▶ [What the exercise asks] Lines in the listing that hold the string "page" need to be tallied, and the total given alone.

▶ [Working data]
= = = = = = =

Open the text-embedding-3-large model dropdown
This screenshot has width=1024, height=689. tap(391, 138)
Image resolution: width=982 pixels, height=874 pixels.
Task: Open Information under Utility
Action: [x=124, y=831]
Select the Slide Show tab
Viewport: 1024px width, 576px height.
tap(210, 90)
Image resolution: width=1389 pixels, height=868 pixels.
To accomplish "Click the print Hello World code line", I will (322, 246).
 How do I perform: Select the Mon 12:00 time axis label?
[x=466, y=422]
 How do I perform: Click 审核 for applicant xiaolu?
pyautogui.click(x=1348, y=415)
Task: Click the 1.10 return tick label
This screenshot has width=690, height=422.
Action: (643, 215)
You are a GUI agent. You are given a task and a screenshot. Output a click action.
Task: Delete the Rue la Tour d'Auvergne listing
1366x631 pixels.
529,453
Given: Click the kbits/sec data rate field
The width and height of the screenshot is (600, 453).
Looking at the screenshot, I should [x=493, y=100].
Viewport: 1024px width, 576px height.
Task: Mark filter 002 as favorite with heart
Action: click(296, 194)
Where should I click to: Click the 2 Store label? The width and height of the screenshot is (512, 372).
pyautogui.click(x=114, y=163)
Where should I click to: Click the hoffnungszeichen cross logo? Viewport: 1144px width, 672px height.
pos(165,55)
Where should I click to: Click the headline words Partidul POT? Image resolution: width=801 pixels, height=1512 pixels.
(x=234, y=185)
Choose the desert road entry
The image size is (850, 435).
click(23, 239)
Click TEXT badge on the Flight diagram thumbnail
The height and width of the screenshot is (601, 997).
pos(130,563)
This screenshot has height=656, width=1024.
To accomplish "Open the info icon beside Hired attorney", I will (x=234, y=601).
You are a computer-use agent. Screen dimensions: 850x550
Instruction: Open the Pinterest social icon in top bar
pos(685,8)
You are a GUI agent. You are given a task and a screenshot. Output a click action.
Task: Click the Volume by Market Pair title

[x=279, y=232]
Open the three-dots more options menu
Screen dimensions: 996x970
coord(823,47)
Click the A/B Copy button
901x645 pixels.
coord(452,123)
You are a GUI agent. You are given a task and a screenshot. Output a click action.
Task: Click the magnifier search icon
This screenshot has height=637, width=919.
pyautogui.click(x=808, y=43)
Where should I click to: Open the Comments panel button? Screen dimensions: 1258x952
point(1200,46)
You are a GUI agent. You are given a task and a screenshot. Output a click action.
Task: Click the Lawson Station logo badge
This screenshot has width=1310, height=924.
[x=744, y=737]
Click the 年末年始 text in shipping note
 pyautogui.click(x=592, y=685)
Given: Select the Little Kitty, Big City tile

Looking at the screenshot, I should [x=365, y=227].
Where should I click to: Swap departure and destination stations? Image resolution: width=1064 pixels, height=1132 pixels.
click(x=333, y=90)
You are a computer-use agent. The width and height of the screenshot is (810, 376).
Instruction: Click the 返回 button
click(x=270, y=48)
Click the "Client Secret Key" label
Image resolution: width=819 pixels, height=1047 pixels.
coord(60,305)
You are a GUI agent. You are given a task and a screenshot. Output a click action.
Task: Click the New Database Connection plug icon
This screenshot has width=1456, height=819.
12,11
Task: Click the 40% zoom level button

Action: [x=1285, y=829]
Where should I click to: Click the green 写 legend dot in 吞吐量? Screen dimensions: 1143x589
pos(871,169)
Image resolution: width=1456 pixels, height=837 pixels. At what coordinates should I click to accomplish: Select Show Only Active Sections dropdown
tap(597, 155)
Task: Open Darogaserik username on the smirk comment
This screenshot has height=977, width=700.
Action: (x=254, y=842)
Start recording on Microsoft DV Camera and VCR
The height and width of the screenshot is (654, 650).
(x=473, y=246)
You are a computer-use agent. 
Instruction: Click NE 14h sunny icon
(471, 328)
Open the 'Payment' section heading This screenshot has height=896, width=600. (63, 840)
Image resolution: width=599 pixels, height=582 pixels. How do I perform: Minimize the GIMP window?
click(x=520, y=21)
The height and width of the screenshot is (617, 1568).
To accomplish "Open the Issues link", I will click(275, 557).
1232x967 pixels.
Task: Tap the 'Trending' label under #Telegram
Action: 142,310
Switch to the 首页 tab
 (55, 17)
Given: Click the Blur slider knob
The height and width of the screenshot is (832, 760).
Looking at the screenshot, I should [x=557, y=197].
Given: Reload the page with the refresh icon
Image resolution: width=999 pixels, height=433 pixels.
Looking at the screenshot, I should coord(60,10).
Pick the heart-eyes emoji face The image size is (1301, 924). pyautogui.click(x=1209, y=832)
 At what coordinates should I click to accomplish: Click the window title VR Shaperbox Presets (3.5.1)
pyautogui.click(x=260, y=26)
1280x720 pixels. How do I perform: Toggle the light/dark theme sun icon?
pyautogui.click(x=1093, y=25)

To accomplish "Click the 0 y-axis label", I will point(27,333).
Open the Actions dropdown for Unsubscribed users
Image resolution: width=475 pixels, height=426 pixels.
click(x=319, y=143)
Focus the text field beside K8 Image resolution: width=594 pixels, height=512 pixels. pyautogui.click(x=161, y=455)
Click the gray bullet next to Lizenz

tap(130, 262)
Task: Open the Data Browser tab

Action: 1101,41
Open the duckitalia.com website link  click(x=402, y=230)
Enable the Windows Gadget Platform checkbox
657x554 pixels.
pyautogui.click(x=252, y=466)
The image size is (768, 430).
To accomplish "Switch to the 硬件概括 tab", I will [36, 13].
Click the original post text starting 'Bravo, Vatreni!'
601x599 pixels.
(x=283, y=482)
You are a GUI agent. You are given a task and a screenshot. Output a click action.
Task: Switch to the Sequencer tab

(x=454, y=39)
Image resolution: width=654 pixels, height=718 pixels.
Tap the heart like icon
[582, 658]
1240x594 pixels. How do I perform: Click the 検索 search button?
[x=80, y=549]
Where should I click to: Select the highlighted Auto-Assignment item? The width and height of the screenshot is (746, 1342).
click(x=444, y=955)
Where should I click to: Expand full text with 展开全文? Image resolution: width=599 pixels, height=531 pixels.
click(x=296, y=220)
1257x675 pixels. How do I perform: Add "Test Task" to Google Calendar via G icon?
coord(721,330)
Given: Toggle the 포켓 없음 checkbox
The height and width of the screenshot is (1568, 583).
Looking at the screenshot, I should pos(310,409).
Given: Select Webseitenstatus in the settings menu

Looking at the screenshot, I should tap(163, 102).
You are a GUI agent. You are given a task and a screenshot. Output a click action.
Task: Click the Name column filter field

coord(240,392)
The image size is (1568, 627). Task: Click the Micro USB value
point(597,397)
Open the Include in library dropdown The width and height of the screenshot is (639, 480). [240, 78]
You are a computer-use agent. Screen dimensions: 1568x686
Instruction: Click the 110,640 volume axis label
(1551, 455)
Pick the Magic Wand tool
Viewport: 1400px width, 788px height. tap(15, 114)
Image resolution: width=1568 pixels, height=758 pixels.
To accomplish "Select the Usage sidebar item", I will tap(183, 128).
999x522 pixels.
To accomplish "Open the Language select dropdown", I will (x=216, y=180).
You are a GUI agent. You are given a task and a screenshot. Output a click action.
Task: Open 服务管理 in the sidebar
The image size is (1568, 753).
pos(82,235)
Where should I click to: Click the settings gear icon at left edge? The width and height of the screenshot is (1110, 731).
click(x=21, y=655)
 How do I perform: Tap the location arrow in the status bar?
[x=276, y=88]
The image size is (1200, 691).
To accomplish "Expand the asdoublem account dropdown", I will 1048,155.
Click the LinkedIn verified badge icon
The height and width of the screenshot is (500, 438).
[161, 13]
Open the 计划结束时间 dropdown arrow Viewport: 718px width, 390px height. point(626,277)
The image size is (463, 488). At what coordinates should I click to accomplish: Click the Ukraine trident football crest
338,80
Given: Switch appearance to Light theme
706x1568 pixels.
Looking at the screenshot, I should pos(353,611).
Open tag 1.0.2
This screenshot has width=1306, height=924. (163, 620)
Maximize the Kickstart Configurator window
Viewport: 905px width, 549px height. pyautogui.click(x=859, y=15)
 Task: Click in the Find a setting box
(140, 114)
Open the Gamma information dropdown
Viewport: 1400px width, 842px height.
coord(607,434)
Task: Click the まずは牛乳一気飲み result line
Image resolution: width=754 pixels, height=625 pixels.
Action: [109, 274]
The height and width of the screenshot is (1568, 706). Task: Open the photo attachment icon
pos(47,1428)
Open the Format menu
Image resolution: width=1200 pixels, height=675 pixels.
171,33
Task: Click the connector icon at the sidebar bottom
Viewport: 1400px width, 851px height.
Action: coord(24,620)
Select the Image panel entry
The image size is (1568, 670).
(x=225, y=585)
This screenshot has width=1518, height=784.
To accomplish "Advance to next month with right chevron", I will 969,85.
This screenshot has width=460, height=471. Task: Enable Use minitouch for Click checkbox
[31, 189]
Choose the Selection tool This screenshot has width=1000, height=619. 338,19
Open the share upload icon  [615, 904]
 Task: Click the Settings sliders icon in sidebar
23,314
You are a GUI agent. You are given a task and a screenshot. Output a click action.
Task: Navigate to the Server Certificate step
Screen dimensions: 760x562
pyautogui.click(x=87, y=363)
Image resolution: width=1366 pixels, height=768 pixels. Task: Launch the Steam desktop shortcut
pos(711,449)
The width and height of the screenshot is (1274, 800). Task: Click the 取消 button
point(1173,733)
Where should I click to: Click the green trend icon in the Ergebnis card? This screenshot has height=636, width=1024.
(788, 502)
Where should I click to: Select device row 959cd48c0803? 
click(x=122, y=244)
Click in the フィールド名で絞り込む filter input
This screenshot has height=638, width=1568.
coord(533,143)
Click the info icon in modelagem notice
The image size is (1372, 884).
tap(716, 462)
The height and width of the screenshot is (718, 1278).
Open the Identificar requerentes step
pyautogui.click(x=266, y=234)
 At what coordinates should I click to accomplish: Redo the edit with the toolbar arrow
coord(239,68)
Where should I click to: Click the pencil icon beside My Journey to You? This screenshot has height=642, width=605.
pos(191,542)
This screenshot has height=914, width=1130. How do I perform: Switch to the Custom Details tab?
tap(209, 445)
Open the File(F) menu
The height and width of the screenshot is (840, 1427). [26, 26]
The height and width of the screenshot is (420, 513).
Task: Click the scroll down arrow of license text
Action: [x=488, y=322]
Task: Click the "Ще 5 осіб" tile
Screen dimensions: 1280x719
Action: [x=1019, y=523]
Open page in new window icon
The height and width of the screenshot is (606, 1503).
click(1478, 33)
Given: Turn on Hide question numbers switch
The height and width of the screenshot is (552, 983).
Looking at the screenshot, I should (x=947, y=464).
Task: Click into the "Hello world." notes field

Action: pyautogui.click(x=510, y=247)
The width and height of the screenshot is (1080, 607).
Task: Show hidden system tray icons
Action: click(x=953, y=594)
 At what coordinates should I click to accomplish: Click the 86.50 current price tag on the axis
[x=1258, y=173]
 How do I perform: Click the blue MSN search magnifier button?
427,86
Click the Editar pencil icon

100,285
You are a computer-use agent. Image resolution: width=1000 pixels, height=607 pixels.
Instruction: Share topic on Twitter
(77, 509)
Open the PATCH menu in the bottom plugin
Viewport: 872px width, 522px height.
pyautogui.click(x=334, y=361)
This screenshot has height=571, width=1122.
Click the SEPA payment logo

= = = = = = =

▶ [Answer section] 2